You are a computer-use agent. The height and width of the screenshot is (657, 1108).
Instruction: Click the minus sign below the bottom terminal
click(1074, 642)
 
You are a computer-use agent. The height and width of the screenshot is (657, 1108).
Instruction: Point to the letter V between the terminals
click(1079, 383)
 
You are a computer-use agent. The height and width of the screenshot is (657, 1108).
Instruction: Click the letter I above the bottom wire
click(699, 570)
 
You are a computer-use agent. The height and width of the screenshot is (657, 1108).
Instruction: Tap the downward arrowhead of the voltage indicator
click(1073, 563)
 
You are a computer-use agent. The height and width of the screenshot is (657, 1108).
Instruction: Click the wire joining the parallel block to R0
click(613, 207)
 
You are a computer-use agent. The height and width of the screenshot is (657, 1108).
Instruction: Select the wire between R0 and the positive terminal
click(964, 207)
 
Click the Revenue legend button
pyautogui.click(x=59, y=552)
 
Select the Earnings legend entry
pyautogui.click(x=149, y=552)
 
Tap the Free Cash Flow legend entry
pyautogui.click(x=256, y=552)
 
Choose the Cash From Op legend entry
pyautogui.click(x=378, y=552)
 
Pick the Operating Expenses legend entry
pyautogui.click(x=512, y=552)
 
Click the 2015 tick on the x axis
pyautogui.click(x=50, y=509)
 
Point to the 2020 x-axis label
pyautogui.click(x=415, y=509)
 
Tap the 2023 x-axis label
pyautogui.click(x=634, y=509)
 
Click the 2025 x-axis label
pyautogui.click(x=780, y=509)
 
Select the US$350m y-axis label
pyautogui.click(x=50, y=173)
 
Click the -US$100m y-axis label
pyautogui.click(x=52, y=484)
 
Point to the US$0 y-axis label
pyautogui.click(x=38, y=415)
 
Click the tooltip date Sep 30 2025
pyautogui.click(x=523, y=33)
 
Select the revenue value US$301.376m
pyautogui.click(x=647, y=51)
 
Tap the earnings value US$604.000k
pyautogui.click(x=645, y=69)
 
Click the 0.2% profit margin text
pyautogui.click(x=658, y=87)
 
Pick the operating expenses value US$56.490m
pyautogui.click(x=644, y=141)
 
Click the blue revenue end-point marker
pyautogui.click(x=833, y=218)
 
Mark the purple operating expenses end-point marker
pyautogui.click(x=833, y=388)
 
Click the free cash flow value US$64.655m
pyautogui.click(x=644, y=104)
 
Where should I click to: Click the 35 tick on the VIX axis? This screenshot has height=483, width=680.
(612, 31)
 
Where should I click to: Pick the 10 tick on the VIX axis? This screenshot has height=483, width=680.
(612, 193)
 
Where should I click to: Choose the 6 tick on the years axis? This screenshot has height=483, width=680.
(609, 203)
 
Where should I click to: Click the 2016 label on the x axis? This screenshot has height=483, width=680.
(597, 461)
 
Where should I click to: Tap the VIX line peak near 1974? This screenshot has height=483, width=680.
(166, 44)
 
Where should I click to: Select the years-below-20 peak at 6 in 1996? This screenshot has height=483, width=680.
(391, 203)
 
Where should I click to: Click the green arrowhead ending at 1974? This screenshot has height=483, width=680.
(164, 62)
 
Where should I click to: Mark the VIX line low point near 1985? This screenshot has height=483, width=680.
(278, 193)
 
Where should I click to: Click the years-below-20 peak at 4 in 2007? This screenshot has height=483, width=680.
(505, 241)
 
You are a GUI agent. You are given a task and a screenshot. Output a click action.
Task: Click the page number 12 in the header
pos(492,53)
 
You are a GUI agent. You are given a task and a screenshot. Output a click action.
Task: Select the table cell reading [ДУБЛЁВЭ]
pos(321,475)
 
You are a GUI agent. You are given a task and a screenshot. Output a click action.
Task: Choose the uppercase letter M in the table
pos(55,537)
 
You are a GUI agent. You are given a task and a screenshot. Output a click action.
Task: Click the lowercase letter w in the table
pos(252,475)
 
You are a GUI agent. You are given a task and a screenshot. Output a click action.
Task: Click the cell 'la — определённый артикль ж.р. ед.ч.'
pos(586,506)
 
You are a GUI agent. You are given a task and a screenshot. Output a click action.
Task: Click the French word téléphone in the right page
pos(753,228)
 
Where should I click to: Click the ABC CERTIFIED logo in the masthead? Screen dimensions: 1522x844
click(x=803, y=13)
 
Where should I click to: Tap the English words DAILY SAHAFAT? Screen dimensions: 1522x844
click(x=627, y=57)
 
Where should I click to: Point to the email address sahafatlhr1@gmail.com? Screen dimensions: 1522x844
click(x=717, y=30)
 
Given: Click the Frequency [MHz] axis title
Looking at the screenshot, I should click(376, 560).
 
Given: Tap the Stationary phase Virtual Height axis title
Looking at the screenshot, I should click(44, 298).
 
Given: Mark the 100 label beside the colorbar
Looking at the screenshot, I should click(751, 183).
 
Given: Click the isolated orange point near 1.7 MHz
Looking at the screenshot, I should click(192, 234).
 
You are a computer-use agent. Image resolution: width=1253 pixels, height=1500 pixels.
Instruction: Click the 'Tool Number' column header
==*==
_PROMPT_
Please copy out every one of the rows above, word for word, leaving nothing out and changing nothing.

_THE OUTPUT_
You are a computer-use agent. The height and width of the screenshot is (657, 1108).
Instruction: Click the minus sign below the bottom terminal
click(1074, 642)
 
You are a computer-use agent. The height and width of the screenshot is (657, 1108).
Instruction: Point to the letter V between the terminals
click(1079, 383)
 
You are a computer-use agent. The height and width of the screenshot is (657, 1108).
Instruction: Click the letter I above the bottom wire
click(699, 570)
 
You are a computer-use agent. The height and width of the screenshot is (657, 1108).
Instruction: Tap the downward arrowhead of the voltage indicator
click(1073, 563)
 
You are a computer-use agent. The height and width of the screenshot is (657, 1108).
Instruction: Click the wire joining the parallel block to R0
click(613, 207)
 
You are a computer-use agent. The height and width of the screenshot is (657, 1108).
Instruction: Select the wire between R0 and the positive terminal
click(964, 207)
 
Click the Revenue legend button
pyautogui.click(x=59, y=552)
 
Select the Earnings legend entry
pyautogui.click(x=149, y=552)
 
Tap the Free Cash Flow legend entry
pyautogui.click(x=256, y=552)
 
Choose the Cash From Op legend entry
pyautogui.click(x=378, y=552)
 
Pick the Operating Expenses legend entry
pyautogui.click(x=512, y=552)
 
Click the 2015 tick on the x axis
pyautogui.click(x=50, y=509)
 
Point to the 2020 x-axis label
pyautogui.click(x=415, y=509)
 
Tap the 2023 x-axis label
pyautogui.click(x=634, y=509)
 
Click the 2025 x-axis label
pyautogui.click(x=780, y=509)
 
Select the US$350m y-axis label
pyautogui.click(x=50, y=173)
 
Click the -US$100m y-axis label
pyautogui.click(x=52, y=484)
 
Point to the US$0 y-axis label
pyautogui.click(x=38, y=415)
 
Click the tooltip date Sep 30 2025
pyautogui.click(x=523, y=33)
 
Select the revenue value US$301.376m
pyautogui.click(x=647, y=51)
 
Tap the earnings value US$604.000k
pyautogui.click(x=645, y=69)
 
Click the 0.2% profit margin text
pyautogui.click(x=658, y=87)
 
Pick the operating expenses value US$56.490m
pyautogui.click(x=644, y=141)
 
Click the blue revenue end-point marker
pyautogui.click(x=833, y=218)
 
Mark the purple operating expenses end-point marker
pyautogui.click(x=833, y=388)
 
Click the free cash flow value US$64.655m
pyautogui.click(x=644, y=104)
 
Where should I click to: Click the 35 tick on the VIX axis? This screenshot has height=483, width=680.
(612, 31)
 
Where should I click to: Pick the 10 tick on the VIX axis? This screenshot has height=483, width=680.
(612, 193)
 
Where should I click to: Choose the 6 tick on the years axis? This screenshot has height=483, width=680.
(609, 203)
 
Where should I click to: Click the 2016 label on the x axis? This screenshot has height=483, width=680.
(597, 461)
 
Where should I click to: Tap the VIX line peak near 1974? This screenshot has height=483, width=680.
(166, 44)
 
Where should I click to: Select the years-below-20 peak at 6 in 1996? This screenshot has height=483, width=680.
(391, 203)
 
Where should I click to: Click the green arrowhead ending at 1974? This screenshot has height=483, width=680.
(164, 62)
 
Where should I click to: Mark the VIX line low point near 1985? This screenshot has height=483, width=680.
(278, 193)
 
Where should I click to: Click the years-below-20 peak at 4 in 2007? This screenshot has height=483, width=680.
(505, 241)
 
You are a GUI agent. You are given a task and a screenshot. Output a click action.
Task: Click the page number 12 in the header
pos(492,53)
 
You are a GUI agent. You are given a task and a screenshot. Output a click action.
Task: Select the table cell reading [ДУБЛЁВЭ]
pos(321,475)
 
You are a GUI agent. You are given a task and a screenshot. Output a click action.
Task: Choose the uppercase letter M in the table
pos(55,537)
 
You are a GUI agent. You are given a task and a screenshot. Output a click action.
Task: Click the lowercase letter w in the table
pos(252,475)
 
You are a GUI agent. You are given a task and a screenshot. Output a click action.
Task: Click the cell 'la — определённый артикль ж.р. ед.ч.'
pos(586,506)
 
You are a GUI agent. You are given a task and a screenshot. Output a click action.
Task: Click the French word téléphone in the right page
pos(753,228)
 
Where should I click to: Click the ABC CERTIFIED logo in the masthead? Screen dimensions: 1522x844
click(x=803, y=13)
 
Where should I click to: Tap the English words DAILY SAHAFAT? Screen dimensions: 1522x844
click(x=627, y=57)
 
Where should I click to: Point to the email address sahafatlhr1@gmail.com? Screen dimensions: 1522x844
click(x=717, y=30)
 
Given: Click the Frequency [MHz] axis title
Looking at the screenshot, I should click(376, 560).
 
Given: Tap the Stationary phase Virtual Height axis title
Looking at the screenshot, I should click(44, 298).
 
Given: Mark the 100 label beside the colorbar
Looking at the screenshot, I should click(751, 183).
 
Given: Click the isolated orange point near 1.7 MHz
Looking at the screenshot, I should click(192, 234).
 
You are a computer-use agent. Image resolution: width=1253 pixels, height=1500 pixels.
Instruction: Click the 'Tool Number' column header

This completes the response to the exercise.